▶ **Exercise objective**:
Write out, unaltered, each line from the top of the records below down to the line where "Buy (260, 23)" appears, that line included.

▶ **Material to process**:
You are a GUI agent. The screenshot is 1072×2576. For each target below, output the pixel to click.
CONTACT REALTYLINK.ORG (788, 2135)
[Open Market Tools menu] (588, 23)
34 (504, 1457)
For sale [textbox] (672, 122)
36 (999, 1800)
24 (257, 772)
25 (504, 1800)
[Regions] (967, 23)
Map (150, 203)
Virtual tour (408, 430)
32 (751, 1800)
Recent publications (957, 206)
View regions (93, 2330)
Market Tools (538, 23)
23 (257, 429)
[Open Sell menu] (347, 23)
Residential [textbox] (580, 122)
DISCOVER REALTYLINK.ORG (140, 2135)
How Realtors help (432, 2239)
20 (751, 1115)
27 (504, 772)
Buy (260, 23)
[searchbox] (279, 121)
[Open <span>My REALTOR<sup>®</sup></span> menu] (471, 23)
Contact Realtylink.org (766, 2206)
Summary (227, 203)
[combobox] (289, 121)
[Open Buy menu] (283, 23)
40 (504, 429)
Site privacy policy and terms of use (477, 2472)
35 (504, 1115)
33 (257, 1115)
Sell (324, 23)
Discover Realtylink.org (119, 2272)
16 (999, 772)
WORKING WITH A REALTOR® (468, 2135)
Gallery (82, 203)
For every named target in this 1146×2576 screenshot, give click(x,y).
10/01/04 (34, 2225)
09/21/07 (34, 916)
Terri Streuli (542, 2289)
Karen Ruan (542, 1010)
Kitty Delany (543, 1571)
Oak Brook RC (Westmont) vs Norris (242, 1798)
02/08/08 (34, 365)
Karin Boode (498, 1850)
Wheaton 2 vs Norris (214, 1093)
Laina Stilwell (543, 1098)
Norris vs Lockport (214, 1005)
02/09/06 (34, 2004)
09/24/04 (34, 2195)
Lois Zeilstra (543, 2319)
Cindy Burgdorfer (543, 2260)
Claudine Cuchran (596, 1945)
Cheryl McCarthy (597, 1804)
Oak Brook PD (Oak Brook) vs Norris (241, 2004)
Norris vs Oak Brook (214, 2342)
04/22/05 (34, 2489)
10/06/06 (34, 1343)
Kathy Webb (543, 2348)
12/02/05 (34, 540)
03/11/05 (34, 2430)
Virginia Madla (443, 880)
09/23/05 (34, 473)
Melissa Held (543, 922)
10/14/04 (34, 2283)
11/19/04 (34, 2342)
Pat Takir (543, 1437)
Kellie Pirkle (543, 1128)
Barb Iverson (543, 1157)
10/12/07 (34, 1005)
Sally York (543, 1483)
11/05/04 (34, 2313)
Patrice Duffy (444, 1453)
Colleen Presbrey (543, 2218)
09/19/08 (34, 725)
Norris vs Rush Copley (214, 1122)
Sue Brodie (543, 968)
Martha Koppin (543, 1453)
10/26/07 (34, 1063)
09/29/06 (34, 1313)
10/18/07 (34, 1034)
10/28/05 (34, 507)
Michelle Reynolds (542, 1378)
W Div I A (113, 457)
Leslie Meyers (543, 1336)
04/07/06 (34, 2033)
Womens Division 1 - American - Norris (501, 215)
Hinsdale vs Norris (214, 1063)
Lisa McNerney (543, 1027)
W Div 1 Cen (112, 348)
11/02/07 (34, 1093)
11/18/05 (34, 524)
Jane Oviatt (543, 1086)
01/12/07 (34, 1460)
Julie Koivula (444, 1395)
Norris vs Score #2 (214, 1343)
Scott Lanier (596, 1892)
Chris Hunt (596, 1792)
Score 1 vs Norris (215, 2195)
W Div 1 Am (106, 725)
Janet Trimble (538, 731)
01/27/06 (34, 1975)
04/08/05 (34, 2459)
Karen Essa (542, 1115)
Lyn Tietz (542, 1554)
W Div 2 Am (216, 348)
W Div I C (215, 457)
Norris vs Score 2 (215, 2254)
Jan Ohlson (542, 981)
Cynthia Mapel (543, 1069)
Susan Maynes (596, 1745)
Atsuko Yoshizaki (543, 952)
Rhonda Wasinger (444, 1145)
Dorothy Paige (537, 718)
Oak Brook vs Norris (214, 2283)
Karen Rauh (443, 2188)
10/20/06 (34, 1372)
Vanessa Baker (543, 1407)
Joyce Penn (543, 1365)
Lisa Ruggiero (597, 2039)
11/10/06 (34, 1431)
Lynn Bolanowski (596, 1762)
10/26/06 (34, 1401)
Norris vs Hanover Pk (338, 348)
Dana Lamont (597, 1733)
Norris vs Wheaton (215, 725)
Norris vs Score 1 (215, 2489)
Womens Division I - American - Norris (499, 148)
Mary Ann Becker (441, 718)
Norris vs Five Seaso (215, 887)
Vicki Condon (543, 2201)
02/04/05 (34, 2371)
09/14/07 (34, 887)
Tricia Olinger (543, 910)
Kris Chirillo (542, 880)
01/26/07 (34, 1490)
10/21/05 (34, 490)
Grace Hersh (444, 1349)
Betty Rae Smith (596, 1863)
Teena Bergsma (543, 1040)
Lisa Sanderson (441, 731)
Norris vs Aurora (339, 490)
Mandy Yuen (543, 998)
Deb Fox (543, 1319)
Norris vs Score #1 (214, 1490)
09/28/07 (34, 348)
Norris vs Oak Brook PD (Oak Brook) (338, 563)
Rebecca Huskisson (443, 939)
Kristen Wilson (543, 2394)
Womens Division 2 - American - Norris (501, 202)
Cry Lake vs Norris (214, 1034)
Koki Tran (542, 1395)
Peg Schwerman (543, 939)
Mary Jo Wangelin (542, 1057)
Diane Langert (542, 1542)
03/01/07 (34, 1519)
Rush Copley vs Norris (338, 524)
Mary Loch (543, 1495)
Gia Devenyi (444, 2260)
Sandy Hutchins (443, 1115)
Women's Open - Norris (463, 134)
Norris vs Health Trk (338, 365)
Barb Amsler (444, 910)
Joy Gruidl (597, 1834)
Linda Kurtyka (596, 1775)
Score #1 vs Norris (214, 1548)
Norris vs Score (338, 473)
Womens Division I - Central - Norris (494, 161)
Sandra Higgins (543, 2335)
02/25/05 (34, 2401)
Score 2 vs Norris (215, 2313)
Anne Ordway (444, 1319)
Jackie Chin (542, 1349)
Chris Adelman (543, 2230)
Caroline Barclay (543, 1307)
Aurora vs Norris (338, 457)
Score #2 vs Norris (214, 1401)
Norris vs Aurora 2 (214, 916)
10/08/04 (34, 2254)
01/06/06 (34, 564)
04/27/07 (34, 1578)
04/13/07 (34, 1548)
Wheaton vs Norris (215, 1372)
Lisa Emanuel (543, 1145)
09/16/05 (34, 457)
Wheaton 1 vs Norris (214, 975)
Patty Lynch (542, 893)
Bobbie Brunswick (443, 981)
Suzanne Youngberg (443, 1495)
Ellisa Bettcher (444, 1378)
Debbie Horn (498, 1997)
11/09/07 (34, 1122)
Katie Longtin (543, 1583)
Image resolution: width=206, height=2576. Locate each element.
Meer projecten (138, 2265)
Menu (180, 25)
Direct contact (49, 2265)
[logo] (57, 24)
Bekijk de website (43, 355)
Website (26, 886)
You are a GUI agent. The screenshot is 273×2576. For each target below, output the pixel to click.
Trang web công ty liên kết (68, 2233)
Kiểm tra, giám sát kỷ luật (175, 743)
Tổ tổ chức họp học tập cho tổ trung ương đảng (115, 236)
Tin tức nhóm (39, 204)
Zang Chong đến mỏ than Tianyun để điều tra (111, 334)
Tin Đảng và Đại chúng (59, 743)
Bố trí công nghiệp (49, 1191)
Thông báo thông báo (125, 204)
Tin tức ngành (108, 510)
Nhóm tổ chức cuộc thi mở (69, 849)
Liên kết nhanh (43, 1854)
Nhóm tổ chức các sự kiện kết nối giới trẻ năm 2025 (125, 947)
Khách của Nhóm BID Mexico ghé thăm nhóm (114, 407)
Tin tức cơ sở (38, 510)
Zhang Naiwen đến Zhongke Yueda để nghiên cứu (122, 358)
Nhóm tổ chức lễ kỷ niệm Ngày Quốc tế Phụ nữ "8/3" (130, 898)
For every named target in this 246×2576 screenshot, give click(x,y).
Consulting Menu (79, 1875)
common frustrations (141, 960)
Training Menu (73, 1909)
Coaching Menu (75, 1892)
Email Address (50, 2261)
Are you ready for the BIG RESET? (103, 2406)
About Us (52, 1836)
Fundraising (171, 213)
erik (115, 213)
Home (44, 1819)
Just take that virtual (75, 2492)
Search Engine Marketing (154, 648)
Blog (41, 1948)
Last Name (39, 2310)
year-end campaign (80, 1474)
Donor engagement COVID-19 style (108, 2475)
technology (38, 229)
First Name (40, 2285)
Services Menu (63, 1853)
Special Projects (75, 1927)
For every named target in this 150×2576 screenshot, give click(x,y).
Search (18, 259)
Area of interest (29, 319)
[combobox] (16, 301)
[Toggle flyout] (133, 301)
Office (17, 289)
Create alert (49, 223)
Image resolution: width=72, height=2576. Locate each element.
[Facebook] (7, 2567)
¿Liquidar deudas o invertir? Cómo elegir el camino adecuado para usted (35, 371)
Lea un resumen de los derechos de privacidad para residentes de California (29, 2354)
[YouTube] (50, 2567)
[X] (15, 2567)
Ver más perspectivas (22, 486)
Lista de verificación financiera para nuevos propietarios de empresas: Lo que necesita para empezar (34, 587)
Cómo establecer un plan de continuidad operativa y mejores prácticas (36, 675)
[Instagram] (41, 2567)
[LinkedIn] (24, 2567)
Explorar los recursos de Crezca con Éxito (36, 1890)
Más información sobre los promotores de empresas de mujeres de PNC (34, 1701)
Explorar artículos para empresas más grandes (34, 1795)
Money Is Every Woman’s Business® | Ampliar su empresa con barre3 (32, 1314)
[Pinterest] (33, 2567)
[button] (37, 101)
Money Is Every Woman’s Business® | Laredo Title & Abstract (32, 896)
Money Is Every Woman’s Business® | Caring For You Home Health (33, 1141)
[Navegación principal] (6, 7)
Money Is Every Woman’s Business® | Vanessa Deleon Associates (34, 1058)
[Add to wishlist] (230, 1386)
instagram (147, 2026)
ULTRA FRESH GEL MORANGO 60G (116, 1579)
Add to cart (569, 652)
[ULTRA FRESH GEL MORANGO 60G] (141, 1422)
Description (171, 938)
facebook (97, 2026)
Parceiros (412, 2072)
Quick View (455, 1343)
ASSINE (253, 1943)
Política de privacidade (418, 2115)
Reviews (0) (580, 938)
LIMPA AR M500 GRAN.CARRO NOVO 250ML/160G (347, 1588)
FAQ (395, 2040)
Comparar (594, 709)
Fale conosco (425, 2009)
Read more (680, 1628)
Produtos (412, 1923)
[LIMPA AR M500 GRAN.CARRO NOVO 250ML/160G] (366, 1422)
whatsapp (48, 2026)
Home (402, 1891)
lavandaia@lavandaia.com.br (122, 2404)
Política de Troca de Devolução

▶ **Written response**:
You are a GUI agent. The screenshot is 1072×2576. For each target below, output the pixel to click.
CONTACT REALTYLINK.ORG (788, 2135)
[Open Market Tools menu] (588, 23)
34 (504, 1457)
For sale [textbox] (672, 122)
36 (999, 1800)
24 (257, 772)
25 (504, 1800)
[Regions] (967, 23)
Map (150, 203)
Virtual tour (408, 430)
32 (751, 1800)
Recent publications (957, 206)
View regions (93, 2330)
Market Tools (538, 23)
23 (257, 429)
[Open Sell menu] (347, 23)
Residential [textbox] (580, 122)
DISCOVER REALTYLINK.ORG (140, 2135)
How Realtors help (432, 2239)
20 (751, 1115)
27 (504, 772)
Buy (260, 23)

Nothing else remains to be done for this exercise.